Cela dit, il est évident que le fait que des individus d'autres continents, accusés d'avoir commis des crimes de masse ne soient pas poursuivis de la même manière alors que les juridictions de leurs pays respectifs ne font rien dans ce sens également, est à déplorer.

Mais, cela ne doit pas empêcher les Africains de combattre l'impunité, de promouvoir les institutions qui protègent et défendent les droits de l'Homme. Car il est indécent de réclamer l'impunité sous prétexte qu'ailleurs, il y en a qui en bénéficient.

Il faut au contraire saluer les poursuites engagées contre ceux sur qui pèsent des soupçons graves de crimes et exiger que ces poursuites s'étendent à tous ceux qui sont accusés d'avoir commis des crimes.

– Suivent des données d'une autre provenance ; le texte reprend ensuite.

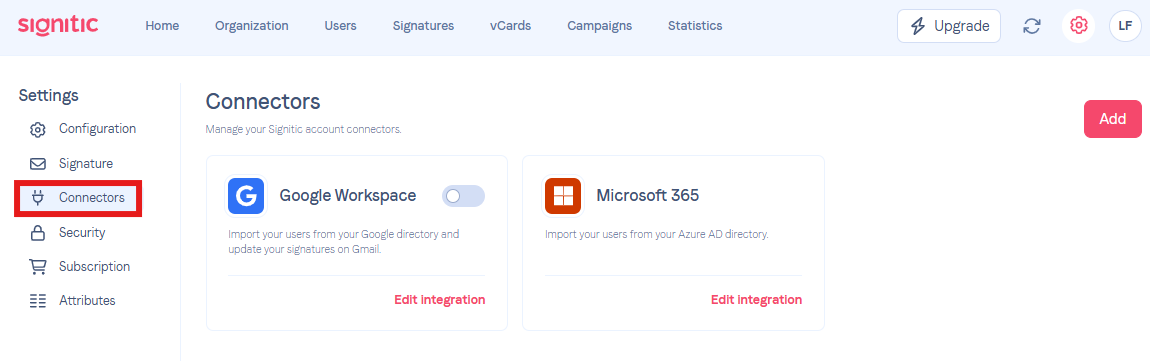Click the Google Workspace logo icon
1150x361 pixels.
(246, 196)
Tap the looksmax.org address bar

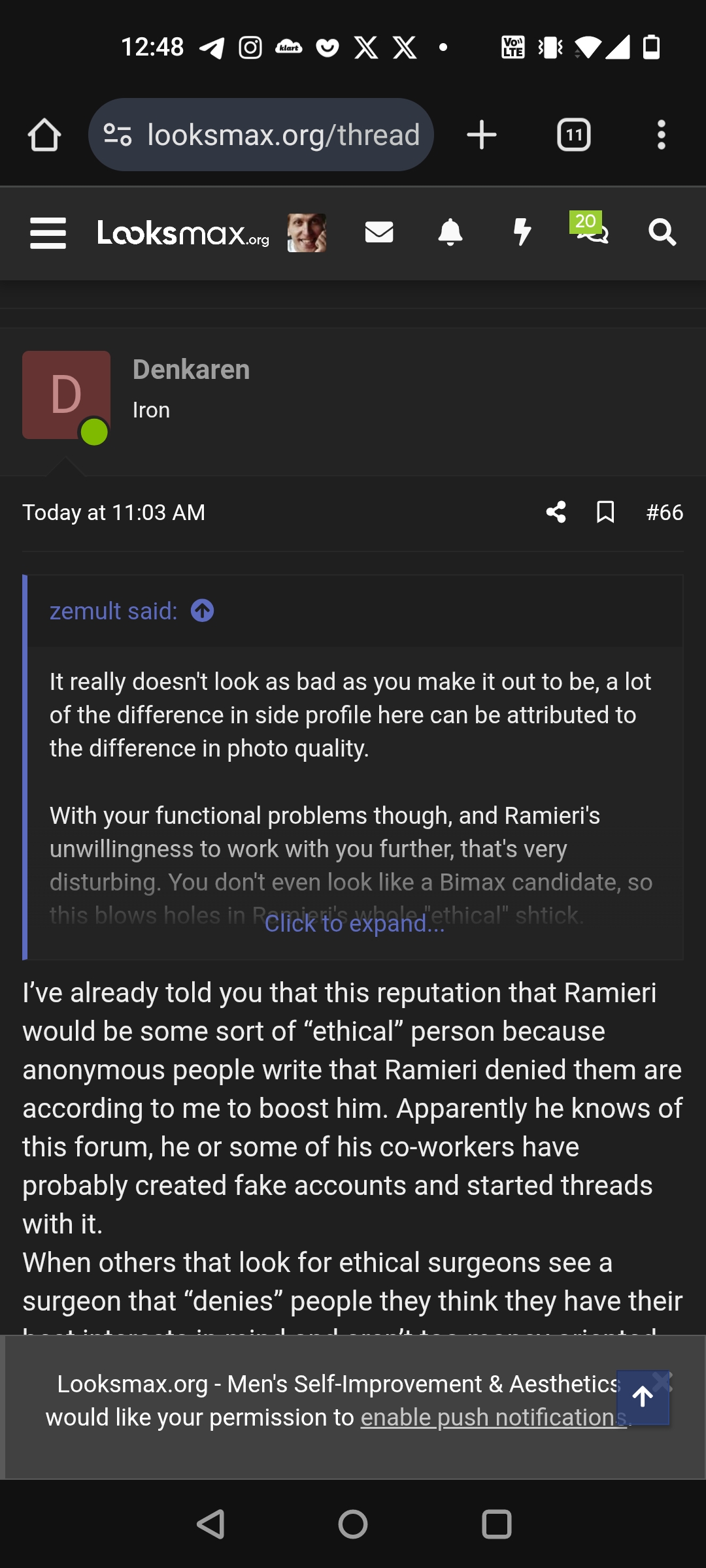coord(282,135)
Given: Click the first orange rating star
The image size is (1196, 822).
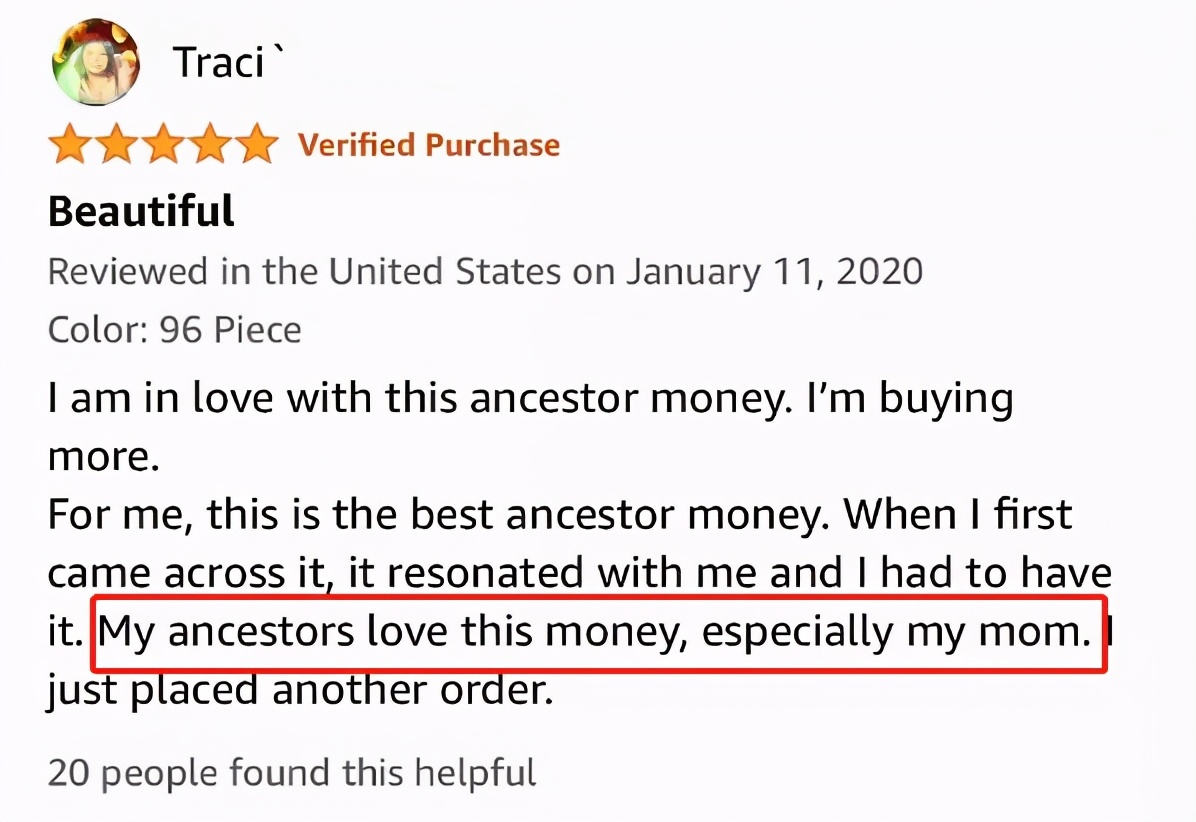Looking at the screenshot, I should click(70, 145).

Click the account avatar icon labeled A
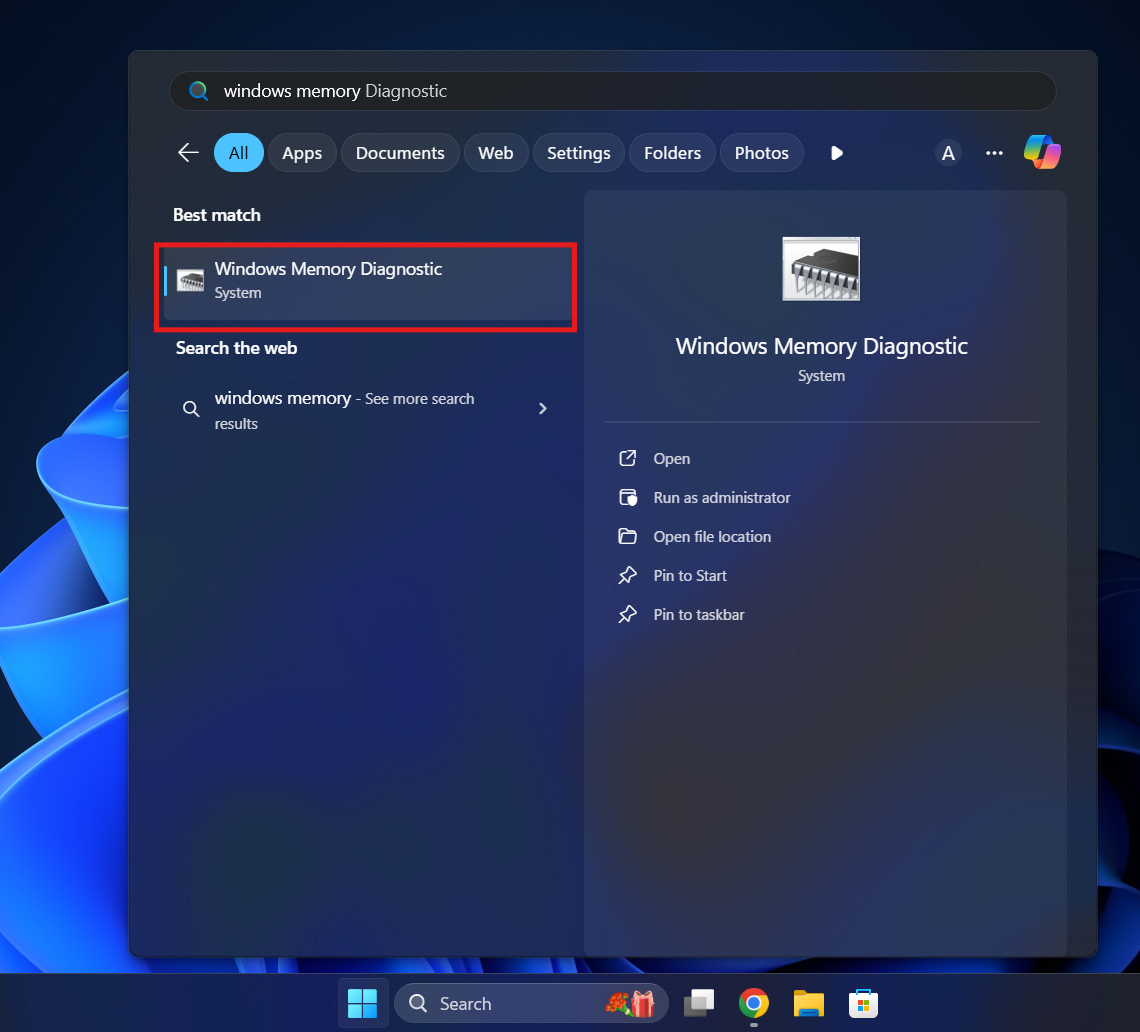point(948,152)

En d'autres termes, le combat ne devrait pas être de soustraire des gens à la Justice, mais d'y amener tous ceux qui doivent répondre des faits à eux reprochés, sans exception possible. Il est vrai que ce combat n'est pas gagné d'avance, mais il vaut la peine d'être mené, si on veut vraiment d'un monde juste.

Les chefs d'Etat africains doivent œuvrer à rendre opérationnelle la Cour africaine de Justice

D'ailleurs, on se rend compte que très souvent, ce sont les dirigeants qui ont des choses à se reprocher qui sont vent debout contre la CPI.

A preuve, quand un président comme Pierre Nkurunziza du Burundi peint en noir la CPI, c'est moins parce que cette Cour merde que parce que lui-même sait que ses actes sont de nature à l'y conduire.

Face aux crimes graves dont se délectent les dictateurs qui pullulent en Afrique, la CPI constitue une bouée de sauvetage pour les populations martyrisées. Surtout que les juridictions internes des Etats sont aux ordres.

Ceux qui veulent quitter la CPI devraient donc prouver leur bonne foi en mettant en place des juridictions internes indépendantes et crédibles à bien des égards. De plus, les chefs d'Etat africains doivent œuvrer à rendre opérationnelle la Cour africaine de Justice et des droits de l'Homme.

Avec cette décision de la Gambie d'annuler le processus de son retrait de la CPI, l'effet boule de neige souhaité par des satrapes du continent, s'estompe. L'idée de retrait massif qu'on craignait a ainsi pris du plomb dans l'aile. Fatou Bensouda doit se frotter les mains à l'annonce de cette décision de Barrow.

En effet, on imagine tout le malaise de la Procureure de la CPI quand son pays d'origine avait annoncé sa décision de quitter cette Cour. A présent, elle peut pousser un ouf de soulagement et se consacrer avec un peu plus de sérénité à son travail.

Quant aux nouvelles autorités gambiennes, cette décision est, avec celle de réintégrer le Commonwealth, pour elles, un moyen d'engranger des dividendes au plan diplomatique et probablement de l'aide financière.

Ces décisions réconcilient la Gambie avec bien de ses partenaires. Du reste, elles sont la preuve que petit à petit, Barrow imprime sa marque. Ce qui est de nature à rassurer les Gambiens et la communauté internationale.